_ABOUT THIS EXERCISE:_
No pictures go in the copy; retype exactly the lines from the one with "Show the sixth carousel slide dot" through the last line of the records.

DATA SUPPLIED: Begin

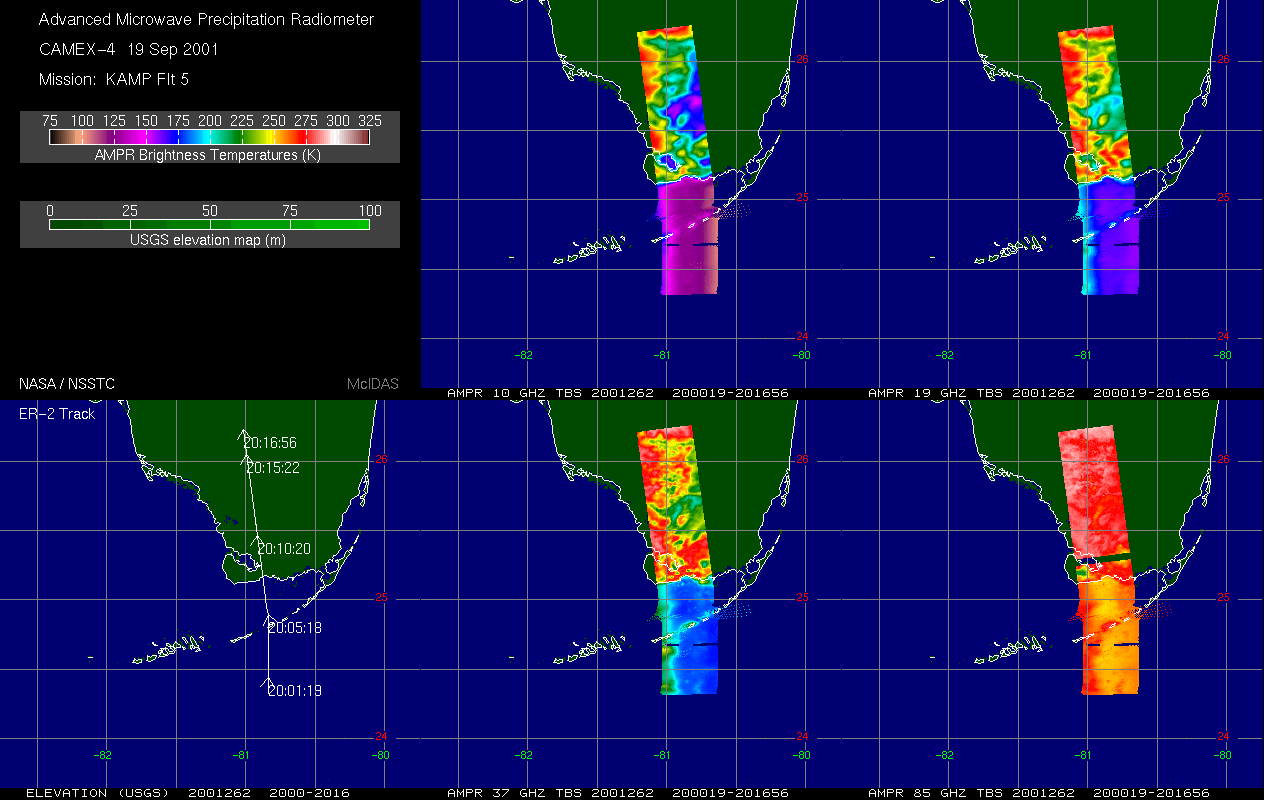Image resolution: width=1264 pixels, height=800 pixels.
Task: Click the AMPR Brightness Temperatures color bar
Action: (x=209, y=137)

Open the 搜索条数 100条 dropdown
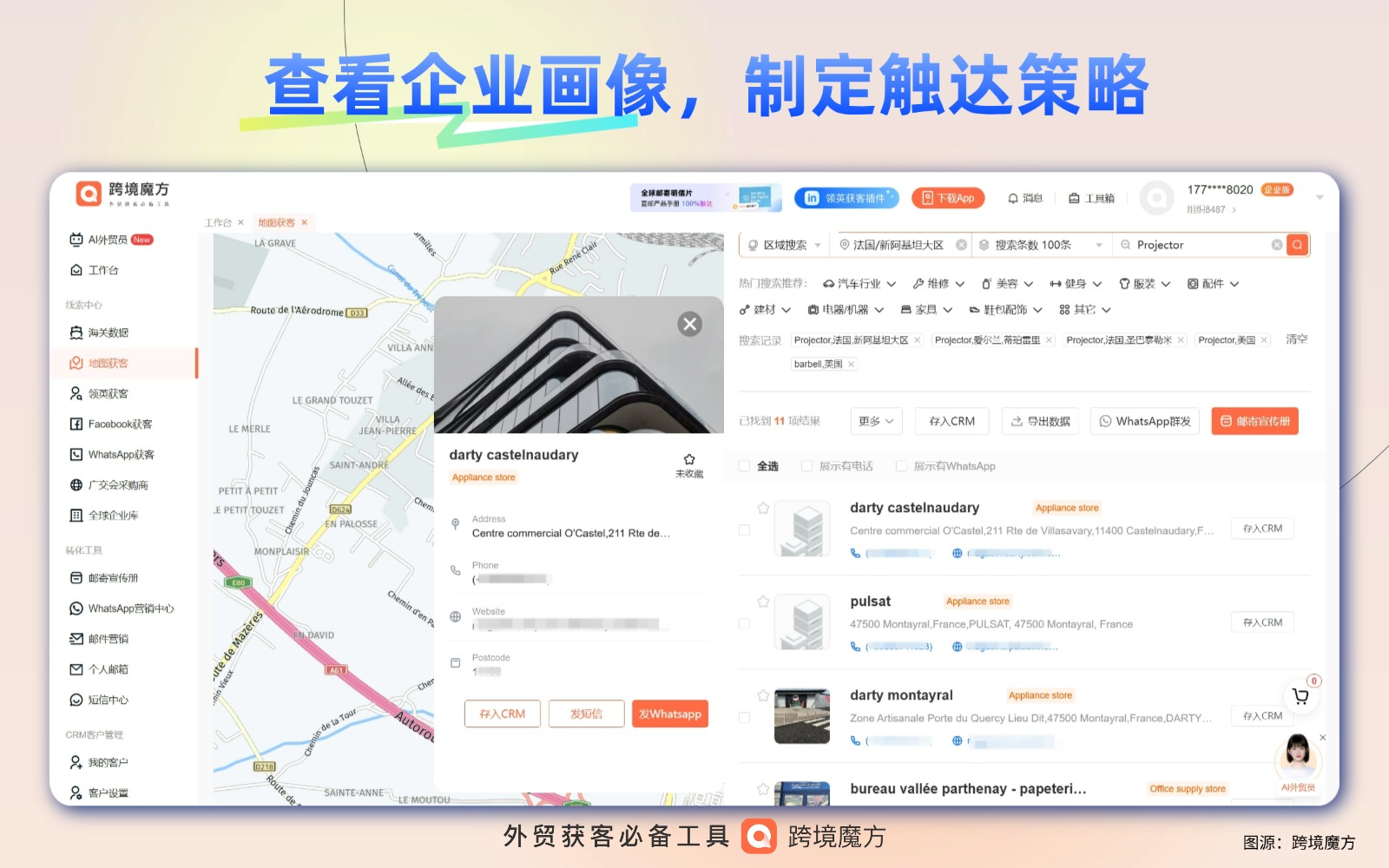pos(1041,245)
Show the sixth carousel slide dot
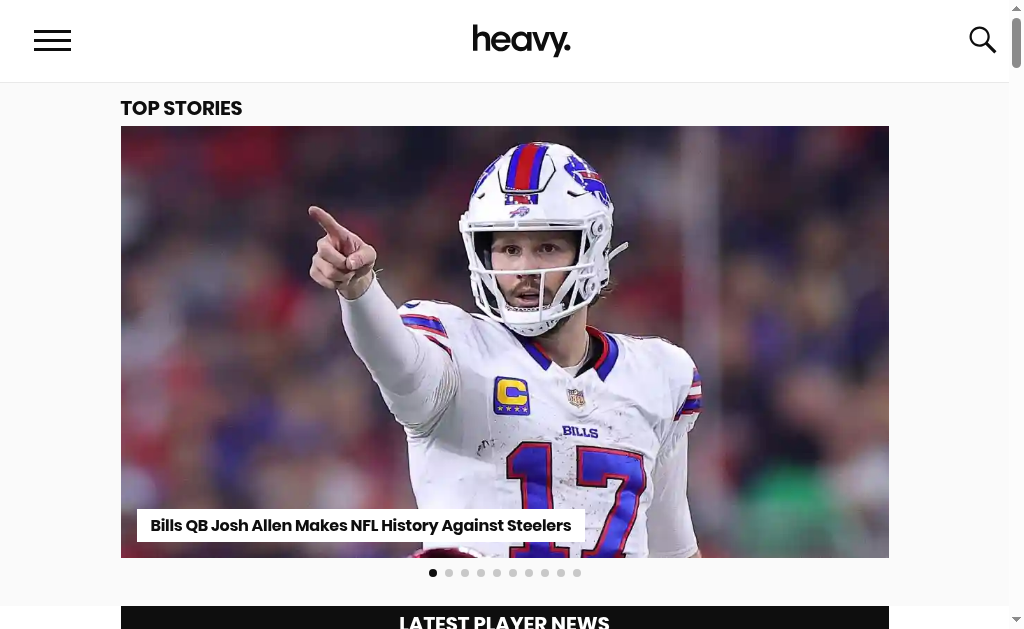The height and width of the screenshot is (629, 1024). [x=513, y=573]
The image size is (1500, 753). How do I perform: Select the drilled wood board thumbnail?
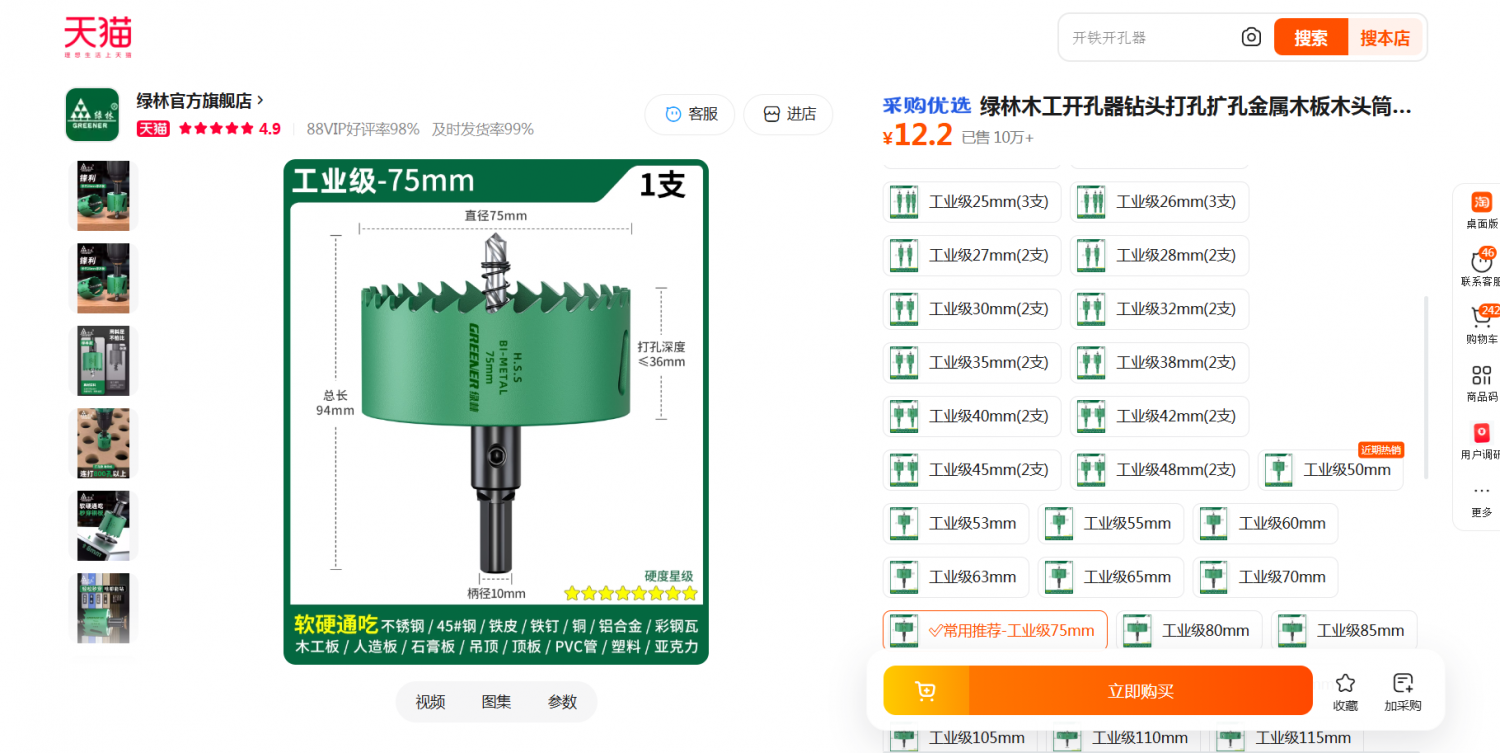click(x=104, y=443)
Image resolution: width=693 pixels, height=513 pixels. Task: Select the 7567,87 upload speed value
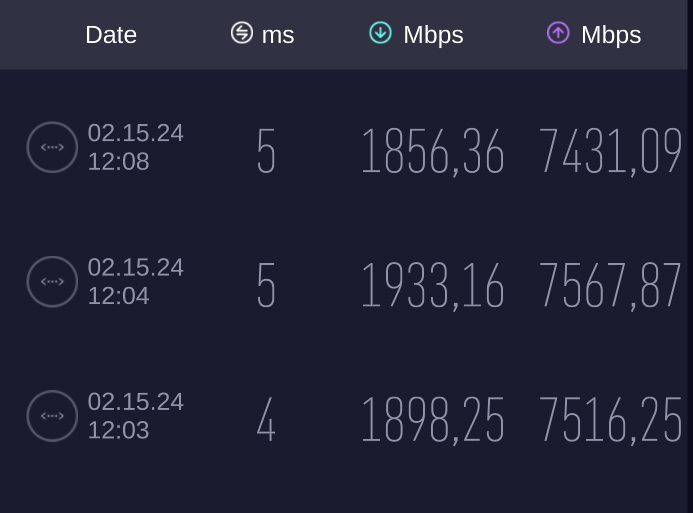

DATA SUPPLIED: End

_ANSWER SECTION:_
Show the sixth carousel slide dot
The height and width of the screenshot is (629, 1024). [x=513, y=573]
The image size is (1500, 753). How do I perform: Select the drilled wood board thumbnail?
click(x=104, y=443)
Image resolution: width=693 pixels, height=513 pixels. Task: Select the 7567,87 upload speed value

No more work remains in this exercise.